The Communist Party of the Philippines (CPP) said that the resumption of formal peace negotiations between the National Democratic Front of the Philippines (NDFP) and the Government of the Republic of the Philippines (GRP) remain doubtful due to the lack of “conducive conditions.”

The CPP said that while public clamor for the resumption of the talks remains strong, peace talks cannot be resumed as long as President Rodrigo Duterte’s 2017 proclamation terminating peace negotiations remains in place.

In November 23, 2017, Duterte issued Proclamation 360 terminating the peace negotations and creating a task force to end insurgency, reintroducing the whole-of-nation approach employed by previous administrations.

The CPP said the situation created by the GRP’s intensified anti-insurgency program is made worse by widespread killings by Duterte’s agents in Negros and across the country, “continuing incarceration of leading NDFP consultants as well as the recent arrest and detention of two members of the NDFP peace staff.”

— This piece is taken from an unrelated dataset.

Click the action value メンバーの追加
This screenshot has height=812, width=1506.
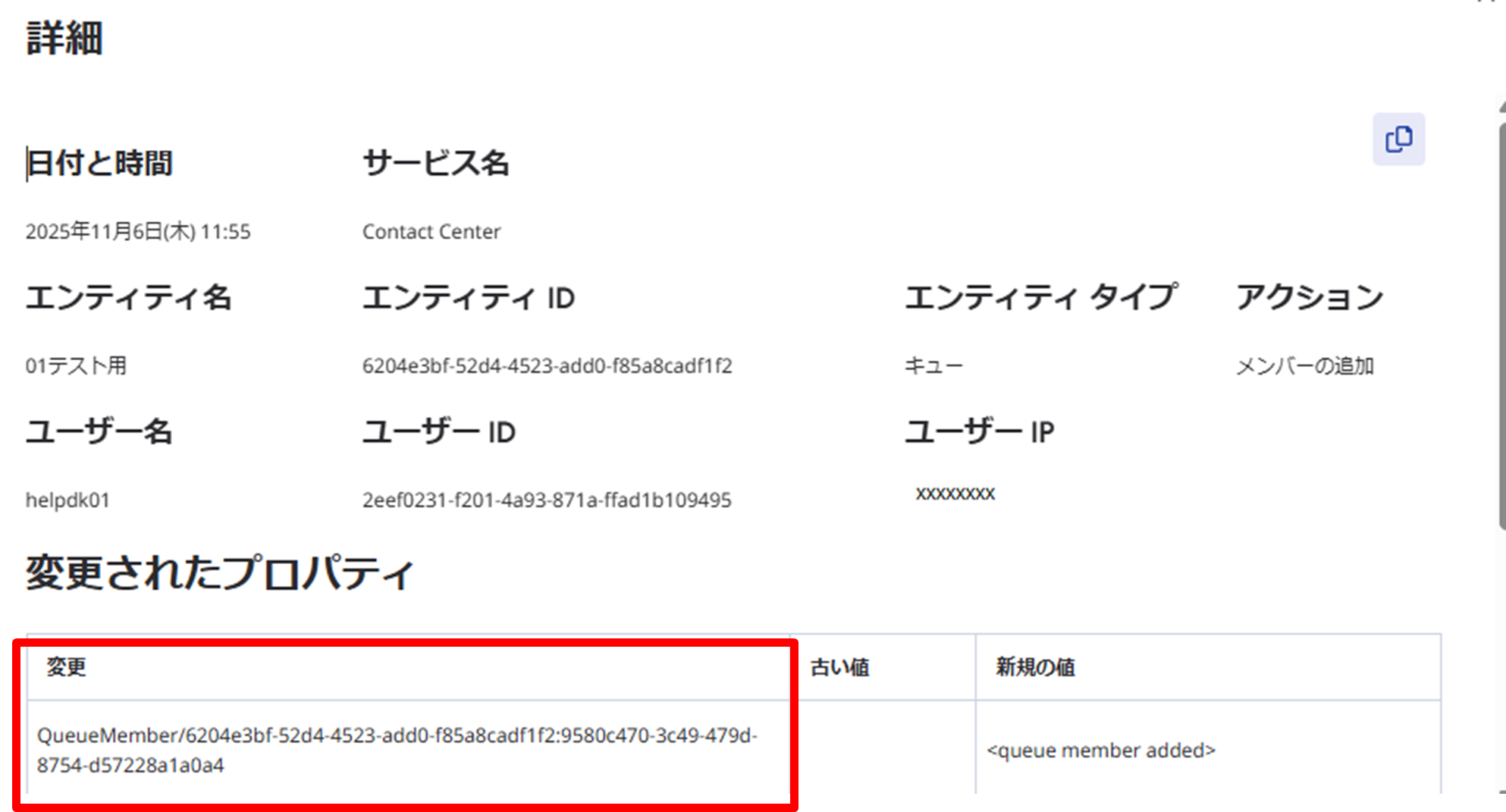(x=1304, y=366)
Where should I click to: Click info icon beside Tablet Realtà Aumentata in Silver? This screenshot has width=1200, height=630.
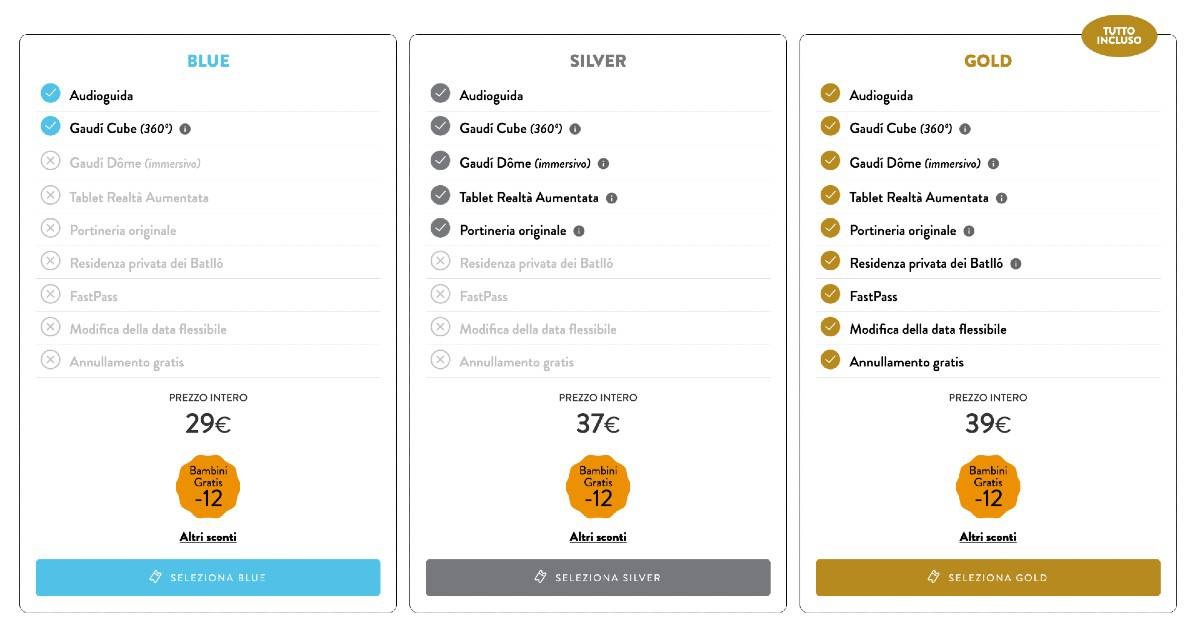tap(612, 198)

In his speech in Malacañan Thursday, August 8, Duterte claimed the NDFP asked him to resume the peace negotiations.

“They are insisting on resuming the talks. And the others, I will not mention the name, want to come home to talk,” Duterte said during the oath-taking of newly promoted star-rank police officers.

“Two of them. As a matter of fact, sabihin ko na, si (Luis) Jalandoni pati si (Fidel) Agcaoili,” he said.

NDFP chief political consultant Jose Maria Sison, however, said Duterte is completely wrong in presuming and implying that the revolutionary Left will negotiate with his regime under his unilateral terms.

Sison said that Duterte is mistaken in saying that NDFP Negotiating Panel chairperson Fidel Agcaoili and senior adviser Luis Jalandoni want to talk with him in Manila despite the president’s termination of the talks as well as his Proclamation 374 designating the CPP and the New People’s Army (NPA) as so-called terrorist organizations.

Sison also cited Duterte’s Executive Order No. 70 ordering intensified military operations against NPA strongholds in Bicol, Samar and Negros, as well as “so many other despotic issuances and actions that are obstacles to GRP-NDFP peace negotiations.”

“There is yet no sign whatsoever that he is abandoning his scheme of fascist dictatorship, which is quite overreaching, especially because of his deteriorating health and the rapidly approaching end of his rule either by ouster or end of his legal term in less than three years,” Sison said in a statement.

“GRP-NDFP peace negotiations and the Manila visit of Agcaoili and Jalandoni are impossible so long as Duterte is in power and does not remove the aforesaid obstacles that he himself is responsible for,” Sison revealed.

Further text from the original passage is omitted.